Orange and blue should be 1:2.  Sainsbury’s shopping trolleys are orange and blue something that had escaped my attention before.  I cropped this image to attempt the correct ratio.  I’m still not sure I’ve captured it, although the blue handles are larger in the foreground which does  bring the blue more to the forefront.

Macro shot of a viola which I was sure was violet.  To me, a flower, being from nature should contain natural harmonic colour relationships. The ratio, according to Goethe, should be 1:3. It’s almost there but not quite.

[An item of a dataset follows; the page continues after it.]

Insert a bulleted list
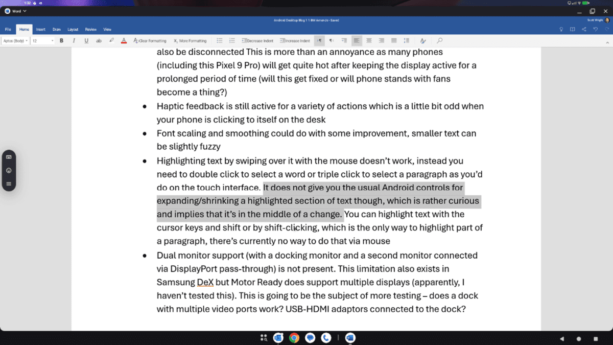This screenshot has width=613, height=345. pos(220,40)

b) Colour combinations which appeal to me

This shop window  shouted out to me as I went past it a few weeks ago.  It was the orange which drew me.  It doesn’t fit the ratio of course, despite the several shades of blue which can be seen, so there is a marked imbalance.  It’s just a splash of hot colour .  The lettering at the top of it looks near to violet so primary and secondary colours are all there.

Blue and orange hues again and I think the ratios are there.  I like the more muted tones. The rust is more towards the yellow spectrum and the blue has some green with white I think.

I went into one of our local charity shops this morning and immediately noticed the wonderful orange boots.  I admired them and their owner agreed and said she thought they went really well with her tights.  What a combination – certainly eye-catching.

There is more green than red here, although the  red of the poppies is bright. wooden fence has reddish tones as well and provides balance.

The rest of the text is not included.